▸ **Record excerpts**
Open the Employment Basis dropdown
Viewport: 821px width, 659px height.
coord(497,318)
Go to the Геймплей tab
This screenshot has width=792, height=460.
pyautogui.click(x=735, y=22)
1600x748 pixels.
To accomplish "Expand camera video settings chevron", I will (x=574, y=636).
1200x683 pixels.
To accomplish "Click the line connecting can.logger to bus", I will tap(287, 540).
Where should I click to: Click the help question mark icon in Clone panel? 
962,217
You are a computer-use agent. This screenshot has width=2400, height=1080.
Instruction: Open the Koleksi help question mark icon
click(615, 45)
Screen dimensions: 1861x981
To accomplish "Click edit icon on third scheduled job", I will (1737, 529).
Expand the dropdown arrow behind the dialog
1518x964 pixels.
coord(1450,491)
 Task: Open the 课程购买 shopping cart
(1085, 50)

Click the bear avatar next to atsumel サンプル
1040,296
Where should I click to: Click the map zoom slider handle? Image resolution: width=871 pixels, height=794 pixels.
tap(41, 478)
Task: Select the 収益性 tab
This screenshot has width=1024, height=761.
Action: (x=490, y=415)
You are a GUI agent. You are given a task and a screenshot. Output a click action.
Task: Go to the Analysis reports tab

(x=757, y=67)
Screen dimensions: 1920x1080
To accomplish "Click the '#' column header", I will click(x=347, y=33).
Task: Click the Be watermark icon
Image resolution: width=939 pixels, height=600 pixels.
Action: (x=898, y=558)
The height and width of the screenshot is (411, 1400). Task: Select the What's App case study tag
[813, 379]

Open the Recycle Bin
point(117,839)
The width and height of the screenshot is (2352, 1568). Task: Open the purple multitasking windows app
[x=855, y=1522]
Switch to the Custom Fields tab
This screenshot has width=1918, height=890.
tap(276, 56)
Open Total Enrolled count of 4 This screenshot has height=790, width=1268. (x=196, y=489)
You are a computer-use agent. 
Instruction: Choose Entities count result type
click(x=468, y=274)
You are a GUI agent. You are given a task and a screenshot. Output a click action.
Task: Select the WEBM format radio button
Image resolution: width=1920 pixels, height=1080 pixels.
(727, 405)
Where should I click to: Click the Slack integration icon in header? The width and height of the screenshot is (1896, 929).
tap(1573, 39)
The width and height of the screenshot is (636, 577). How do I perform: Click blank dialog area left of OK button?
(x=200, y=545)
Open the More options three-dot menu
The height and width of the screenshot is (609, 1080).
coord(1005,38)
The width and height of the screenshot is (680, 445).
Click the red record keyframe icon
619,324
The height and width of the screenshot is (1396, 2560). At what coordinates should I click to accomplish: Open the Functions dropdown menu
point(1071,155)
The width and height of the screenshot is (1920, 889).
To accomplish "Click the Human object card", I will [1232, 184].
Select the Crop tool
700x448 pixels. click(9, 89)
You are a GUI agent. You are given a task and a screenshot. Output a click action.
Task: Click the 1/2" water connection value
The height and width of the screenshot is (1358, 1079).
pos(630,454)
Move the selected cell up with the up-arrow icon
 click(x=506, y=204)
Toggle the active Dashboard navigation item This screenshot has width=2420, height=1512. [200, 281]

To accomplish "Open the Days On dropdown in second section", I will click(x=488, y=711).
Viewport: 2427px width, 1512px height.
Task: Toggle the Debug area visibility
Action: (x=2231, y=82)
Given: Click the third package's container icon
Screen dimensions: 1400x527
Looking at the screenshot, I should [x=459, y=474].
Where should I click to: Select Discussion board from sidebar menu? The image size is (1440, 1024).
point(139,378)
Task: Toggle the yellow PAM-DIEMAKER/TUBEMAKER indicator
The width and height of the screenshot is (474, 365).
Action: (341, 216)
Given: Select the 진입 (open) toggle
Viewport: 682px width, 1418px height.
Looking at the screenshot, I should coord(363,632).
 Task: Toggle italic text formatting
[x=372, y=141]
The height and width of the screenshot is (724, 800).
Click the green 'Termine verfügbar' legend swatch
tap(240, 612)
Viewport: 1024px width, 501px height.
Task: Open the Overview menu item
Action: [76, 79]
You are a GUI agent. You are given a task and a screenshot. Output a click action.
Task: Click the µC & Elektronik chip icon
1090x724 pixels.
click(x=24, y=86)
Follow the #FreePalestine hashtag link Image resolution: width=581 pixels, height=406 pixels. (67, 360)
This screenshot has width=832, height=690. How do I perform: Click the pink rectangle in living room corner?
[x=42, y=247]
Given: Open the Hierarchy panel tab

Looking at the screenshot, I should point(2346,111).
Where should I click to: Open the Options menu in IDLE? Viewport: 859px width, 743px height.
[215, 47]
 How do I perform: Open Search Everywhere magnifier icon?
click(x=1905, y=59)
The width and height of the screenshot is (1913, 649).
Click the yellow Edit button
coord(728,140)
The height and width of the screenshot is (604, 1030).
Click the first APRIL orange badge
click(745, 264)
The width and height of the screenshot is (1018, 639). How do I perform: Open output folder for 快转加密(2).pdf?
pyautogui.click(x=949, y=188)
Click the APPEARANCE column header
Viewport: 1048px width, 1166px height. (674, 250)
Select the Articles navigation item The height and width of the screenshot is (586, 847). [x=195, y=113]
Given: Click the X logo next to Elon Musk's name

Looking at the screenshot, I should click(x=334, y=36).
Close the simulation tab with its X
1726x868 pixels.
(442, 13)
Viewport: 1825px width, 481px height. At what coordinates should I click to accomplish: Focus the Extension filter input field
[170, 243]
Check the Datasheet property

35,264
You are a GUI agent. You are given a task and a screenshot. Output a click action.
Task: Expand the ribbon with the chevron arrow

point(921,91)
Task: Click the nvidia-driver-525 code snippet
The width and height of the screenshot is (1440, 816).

▸ **Your task**
Repeat all of the records above line for line, without changing anything.

▸ **The solution**
Open the Employment Basis dropdown
Viewport: 821px width, 659px height.
coord(497,318)
Go to the Геймплей tab
This screenshot has width=792, height=460.
pyautogui.click(x=735, y=22)
1600x748 pixels.
To accomplish "Expand camera video settings chevron", I will (x=574, y=636).
1200x683 pixels.
To accomplish "Click the line connecting can.logger to bus", I will tap(287, 540).
Where should I click to: Click the help question mark icon in Clone panel? 
962,217
You are a computer-use agent. This screenshot has width=2400, height=1080.
Instruction: Open the Koleksi help question mark icon
click(615, 45)
Screen dimensions: 1861x981
To accomplish "Click edit icon on third scheduled job", I will (1737, 529).
Expand the dropdown arrow behind the dialog
1518x964 pixels.
coord(1450,491)
 Task: Open the 课程购买 shopping cart
(1085, 50)

Click the bear avatar next to atsumel サンプル
1040,296
Where should I click to: Click the map zoom slider handle? Image resolution: width=871 pixels, height=794 pixels.
tap(41, 478)
Task: Select the 収益性 tab
This screenshot has width=1024, height=761.
Action: (x=490, y=415)
You are a GUI agent. You are given a task and a screenshot. Output a click action.
Task: Go to the Analysis reports tab

(x=757, y=67)
Screen dimensions: 1920x1080
To accomplish "Click the '#' column header", I will click(x=347, y=33).
Task: Click the Be watermark icon
Image resolution: width=939 pixels, height=600 pixels.
Action: (x=898, y=558)
The height and width of the screenshot is (411, 1400). Task: Select the What's App case study tag
[813, 379]

Open the Recycle Bin
point(117,839)
The width and height of the screenshot is (2352, 1568). Task: Open the purple multitasking windows app
[x=855, y=1522]
Switch to the Custom Fields tab
This screenshot has width=1918, height=890.
tap(276, 56)
Open Total Enrolled count of 4 This screenshot has height=790, width=1268. (x=196, y=489)
You are a computer-use agent. 
Instruction: Choose Entities count result type
click(x=468, y=274)
You are a GUI agent. You are given a task and a screenshot. Output a click action.
Task: Select the WEBM format radio button
Image resolution: width=1920 pixels, height=1080 pixels.
(727, 405)
Where should I click to: Click the Slack integration icon in header? The width and height of the screenshot is (1896, 929).
tap(1573, 39)
The width and height of the screenshot is (636, 577). How do I perform: Click blank dialog area left of OK button?
(x=200, y=545)
Open the More options three-dot menu
The height and width of the screenshot is (609, 1080).
coord(1005,38)
The width and height of the screenshot is (680, 445).
Click the red record keyframe icon
619,324
The height and width of the screenshot is (1396, 2560). At what coordinates should I click to accomplish: Open the Functions dropdown menu
point(1071,155)
The width and height of the screenshot is (1920, 889).
To accomplish "Click the Human object card", I will [1232, 184].
Select the Crop tool
700x448 pixels. click(9, 89)
You are a GUI agent. You are given a task and a screenshot. Output a click action.
Task: Click the 1/2" water connection value
The height and width of the screenshot is (1358, 1079).
pos(630,454)
Move the selected cell up with the up-arrow icon
 click(x=506, y=204)
Toggle the active Dashboard navigation item This screenshot has width=2420, height=1512. [200, 281]

To accomplish "Open the Days On dropdown in second section", I will click(x=488, y=711).
Viewport: 2427px width, 1512px height.
Task: Toggle the Debug area visibility
Action: (x=2231, y=82)
Given: Click the third package's container icon
Screen dimensions: 1400x527
Looking at the screenshot, I should [x=459, y=474].
Where should I click to: Select Discussion board from sidebar menu? The image size is (1440, 1024).
point(139,378)
Task: Toggle the yellow PAM-DIEMAKER/TUBEMAKER indicator
The width and height of the screenshot is (474, 365).
Action: (341, 216)
Given: Select the 진입 (open) toggle
Viewport: 682px width, 1418px height.
Looking at the screenshot, I should coord(363,632).
 Task: Toggle italic text formatting
[x=372, y=141]
The height and width of the screenshot is (724, 800).
Click the green 'Termine verfügbar' legend swatch
tap(240, 612)
Viewport: 1024px width, 501px height.
Task: Open the Overview menu item
Action: [76, 79]
You are a GUI agent. You are given a task and a screenshot. Output a click action.
Task: Click the µC & Elektronik chip icon
1090x724 pixels.
click(x=24, y=86)
Follow the #FreePalestine hashtag link Image resolution: width=581 pixels, height=406 pixels. (67, 360)
This screenshot has width=832, height=690. How do I perform: Click the pink rectangle in living room corner?
[x=42, y=247]
Given: Open the Hierarchy panel tab

Looking at the screenshot, I should point(2346,111).
Where should I click to: Open the Options menu in IDLE? Viewport: 859px width, 743px height.
[215, 47]
 How do I perform: Open Search Everywhere magnifier icon?
click(x=1905, y=59)
The width and height of the screenshot is (1913, 649).
Click the yellow Edit button
coord(728,140)
The height and width of the screenshot is (604, 1030).
Click the first APRIL orange badge
click(745, 264)
The width and height of the screenshot is (1018, 639). How do I perform: Open output folder for 快转加密(2).pdf?
pyautogui.click(x=949, y=188)
Click the APPEARANCE column header
Viewport: 1048px width, 1166px height. (674, 250)
Select the Articles navigation item The height and width of the screenshot is (586, 847). [x=195, y=113]
Given: Click the X logo next to Elon Musk's name

Looking at the screenshot, I should click(x=334, y=36).
Close the simulation tab with its X
1726x868 pixels.
(442, 13)
Viewport: 1825px width, 481px height. At what coordinates should I click to accomplish: Focus the Extension filter input field
[170, 243]
Check the Datasheet property

35,264
You are a GUI agent. You are given a task and a screenshot. Output a click action.
Task: Expand the ribbon with the chevron arrow

point(921,91)
Task: Click the nvidia-driver-525 code snippet
The width and height of the screenshot is (1440, 816).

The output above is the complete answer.